On Fri, May 5, 2017 at 1:39 PM, Kani, Toshimitsu <toshi.kani(a)hpe.com> wrote:
On Fri, 2017-04-28 at 12:39 -0700, Dan Williams wrote:
> The pmem driver has a need to transfer data with a persistent memory
> destination and be able to rely on the fact that the destination
> writes are not cached. It is sufficient for the writes to be flushed
> to a cpu-store-buffer (non-temporal / "movnt" in x86 terms), as we
> expect userspace to call fsync() to ensure data-writes have reached a
> power-fail-safe zone in the platform. The fsync() triggers a REQ_FUA
> or REQ_FLUSH to the pmem driver which will turn around and fence
> previous writes with an "sfence".
>
> Implement a __copy_from_user_inatomic_wt, memcpy_page_wt, and
> memcpy_wt, that guarantee that the destination buffer is not dirty in
> the cpu cache on completion. The new copy_from_iter_wt and sub-
> routines will be used to replace the "pmem api" (include/linux/pmem.h
> + arch/x86/include/asm/pmem.h). The availability of
> copy_from_iter_wt() and memcpy_wt() are gated by the
> CONFIG_ARCH_HAS_UACCESS_WT config symbol, and fallback to
> copy_from_iter_nocache() and plain memcpy() otherwise.
>
> This is meant to satisfy the concern from Linus that if a driver
> wants to do something beyond the normal nocache semantics it should
> be something private to that driver [1], and Al's concern that
> anything uaccess related belongs with the rest of the uaccess code
> [2].
>
> [1]:
https://lists.01.org/pipermail/linux-nvdimm/2017-January/008364.
> html
> [2]:
https://lists.01.org/pipermail/linux-nvdimm/2017-April/009942.ht
> ml
>
> Cc: <x86(a)kernel.org>
> Cc: Jan Kara <jack(a)suse.cz>
> Cc: Jeff Moyer <jmoyer(a)redhat.com>
> Cc: Ingo Molnar <mingo(a)redhat.com>
> Cc: Christoph Hellwig <hch(a)lst.de>
> Cc: "H. Peter Anvin" <hpa(a)zytor.com>
> Cc: Al Viro <viro(a)zeniv.linux.org.uk>
> Cc: Thomas Gleixner <tglx(a)linutronix.de>
> Cc: Matthew Wilcox <mawilcox(a)microsoft.com>
> Cc: Ross Zwisler <ross.zwisler(a)linux.intel.com>
> Signed-off-by: Dan Williams <dan.j.williams(a)intel.com>
> ---
> Changes since the initial RFC:
> * s/writethru/wt/ since we already have ioremap_wt(),
> set_memory_wt(), etc. (Ingo)
Sorry I should have said earlier, but I think the term "wt" is
misleading. Non-temporal stores used in memcpy_wt() provide WC
semantics, not WT semantics.
The non-temporal stores do, but memcpy_wt() is using a combination of
non-temporal stores and explicit cache flushing.

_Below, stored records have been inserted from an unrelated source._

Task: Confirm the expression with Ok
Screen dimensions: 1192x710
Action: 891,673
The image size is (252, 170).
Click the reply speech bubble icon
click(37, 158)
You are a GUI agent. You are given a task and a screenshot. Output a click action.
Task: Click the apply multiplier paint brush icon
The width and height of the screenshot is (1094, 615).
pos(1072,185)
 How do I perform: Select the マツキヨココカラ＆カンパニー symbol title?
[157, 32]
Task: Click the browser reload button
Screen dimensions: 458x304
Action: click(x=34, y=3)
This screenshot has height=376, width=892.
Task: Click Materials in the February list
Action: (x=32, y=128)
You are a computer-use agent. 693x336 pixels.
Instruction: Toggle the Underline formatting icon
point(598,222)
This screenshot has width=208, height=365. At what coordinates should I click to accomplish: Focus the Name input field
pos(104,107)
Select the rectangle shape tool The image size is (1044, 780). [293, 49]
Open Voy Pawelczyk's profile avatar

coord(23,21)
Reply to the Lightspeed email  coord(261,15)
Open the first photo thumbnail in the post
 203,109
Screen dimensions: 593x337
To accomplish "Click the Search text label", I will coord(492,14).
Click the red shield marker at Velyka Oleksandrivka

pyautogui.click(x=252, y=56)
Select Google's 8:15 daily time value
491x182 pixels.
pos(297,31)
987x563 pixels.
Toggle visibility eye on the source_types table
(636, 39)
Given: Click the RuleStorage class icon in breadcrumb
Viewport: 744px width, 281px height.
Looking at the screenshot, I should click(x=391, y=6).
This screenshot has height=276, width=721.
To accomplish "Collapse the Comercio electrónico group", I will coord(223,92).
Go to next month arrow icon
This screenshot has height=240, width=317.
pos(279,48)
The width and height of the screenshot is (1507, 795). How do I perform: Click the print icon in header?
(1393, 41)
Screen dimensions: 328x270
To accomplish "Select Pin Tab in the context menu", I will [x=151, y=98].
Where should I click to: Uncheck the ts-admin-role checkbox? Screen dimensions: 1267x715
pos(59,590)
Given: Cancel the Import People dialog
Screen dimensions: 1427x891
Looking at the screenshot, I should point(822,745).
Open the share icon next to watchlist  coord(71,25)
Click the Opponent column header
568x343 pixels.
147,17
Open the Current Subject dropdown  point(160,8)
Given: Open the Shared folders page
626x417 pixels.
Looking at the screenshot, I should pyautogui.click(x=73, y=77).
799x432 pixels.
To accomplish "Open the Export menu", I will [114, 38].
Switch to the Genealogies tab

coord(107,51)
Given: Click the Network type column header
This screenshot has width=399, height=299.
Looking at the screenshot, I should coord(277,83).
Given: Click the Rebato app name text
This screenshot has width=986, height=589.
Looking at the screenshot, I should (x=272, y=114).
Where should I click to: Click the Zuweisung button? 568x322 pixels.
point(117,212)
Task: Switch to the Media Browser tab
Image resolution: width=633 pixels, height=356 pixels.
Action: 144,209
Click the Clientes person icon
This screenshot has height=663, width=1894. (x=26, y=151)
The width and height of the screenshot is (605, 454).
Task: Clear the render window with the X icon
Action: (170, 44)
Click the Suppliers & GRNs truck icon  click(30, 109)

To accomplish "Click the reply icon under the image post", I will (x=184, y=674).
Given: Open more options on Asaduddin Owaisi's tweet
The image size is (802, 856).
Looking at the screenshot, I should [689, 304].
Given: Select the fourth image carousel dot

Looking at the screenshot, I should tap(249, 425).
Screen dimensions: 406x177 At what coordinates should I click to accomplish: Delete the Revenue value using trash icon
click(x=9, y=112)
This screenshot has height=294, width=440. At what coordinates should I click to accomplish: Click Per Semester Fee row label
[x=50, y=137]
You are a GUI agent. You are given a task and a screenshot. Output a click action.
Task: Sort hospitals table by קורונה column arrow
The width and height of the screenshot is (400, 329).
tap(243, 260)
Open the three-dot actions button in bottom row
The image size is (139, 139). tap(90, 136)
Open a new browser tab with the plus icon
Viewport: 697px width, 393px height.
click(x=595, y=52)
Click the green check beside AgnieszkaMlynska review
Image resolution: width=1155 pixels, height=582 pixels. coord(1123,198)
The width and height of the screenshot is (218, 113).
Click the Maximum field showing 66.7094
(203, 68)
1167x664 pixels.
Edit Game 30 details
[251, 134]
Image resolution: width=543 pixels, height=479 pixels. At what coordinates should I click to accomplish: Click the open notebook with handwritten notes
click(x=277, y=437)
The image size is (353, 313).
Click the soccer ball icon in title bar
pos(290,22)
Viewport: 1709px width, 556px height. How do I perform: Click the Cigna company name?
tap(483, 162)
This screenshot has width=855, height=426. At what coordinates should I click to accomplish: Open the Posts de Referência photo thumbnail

How about using "nocache" as it's been
used in __copy_user_nocache()?
The difference in my mind is that the "_nocache" suffix indicates
opportunistic / optional cache pollution avoidance whereas "_wt"
strictly arranges for caches not to contain dirty data upon completion
of the routine. For example, non-temporal stores on older x86 cpus
could potentially leave dirty data in the cache, so memcpy_wt on those
cpus would need to use explicit cache flushing.